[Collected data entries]
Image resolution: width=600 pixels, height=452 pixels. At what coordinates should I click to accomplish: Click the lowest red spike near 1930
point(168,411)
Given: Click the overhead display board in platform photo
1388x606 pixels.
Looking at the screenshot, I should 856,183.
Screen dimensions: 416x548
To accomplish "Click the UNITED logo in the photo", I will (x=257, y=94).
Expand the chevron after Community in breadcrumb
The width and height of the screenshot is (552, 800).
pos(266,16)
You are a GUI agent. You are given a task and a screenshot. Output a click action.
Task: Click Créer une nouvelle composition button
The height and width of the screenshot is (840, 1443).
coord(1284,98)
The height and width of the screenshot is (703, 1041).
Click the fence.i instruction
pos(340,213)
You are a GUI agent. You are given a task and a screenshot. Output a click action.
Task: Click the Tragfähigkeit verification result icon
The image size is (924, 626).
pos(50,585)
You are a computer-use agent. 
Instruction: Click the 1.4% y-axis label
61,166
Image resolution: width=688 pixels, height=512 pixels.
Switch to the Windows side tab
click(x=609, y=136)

Directions
Start to finish, restate the records above word for word.

Output of the task
Image resolution: width=600 pixels, height=452 pixels. At what coordinates should I click to accomplish: Click the lowest red spike near 1930
point(168,411)
Given: Click the overhead display board in platform photo
1388x606 pixels.
Looking at the screenshot, I should 856,183.
Screen dimensions: 416x548
To accomplish "Click the UNITED logo in the photo", I will (x=257, y=94).
Expand the chevron after Community in breadcrumb
The width and height of the screenshot is (552, 800).
pos(266,16)
You are a GUI agent. You are given a task and a screenshot. Output a click action.
Task: Click Créer une nouvelle composition button
The height and width of the screenshot is (840, 1443).
coord(1284,98)
The height and width of the screenshot is (703, 1041).
Click the fence.i instruction
pos(340,213)
You are a GUI agent. You are given a task and a screenshot. Output a click action.
Task: Click the Tragfähigkeit verification result icon
The image size is (924, 626).
pos(50,585)
You are a computer-use agent. 
Instruction: Click the 1.4% y-axis label
61,166
Image resolution: width=688 pixels, height=512 pixels.
Switch to the Windows side tab
click(x=609, y=136)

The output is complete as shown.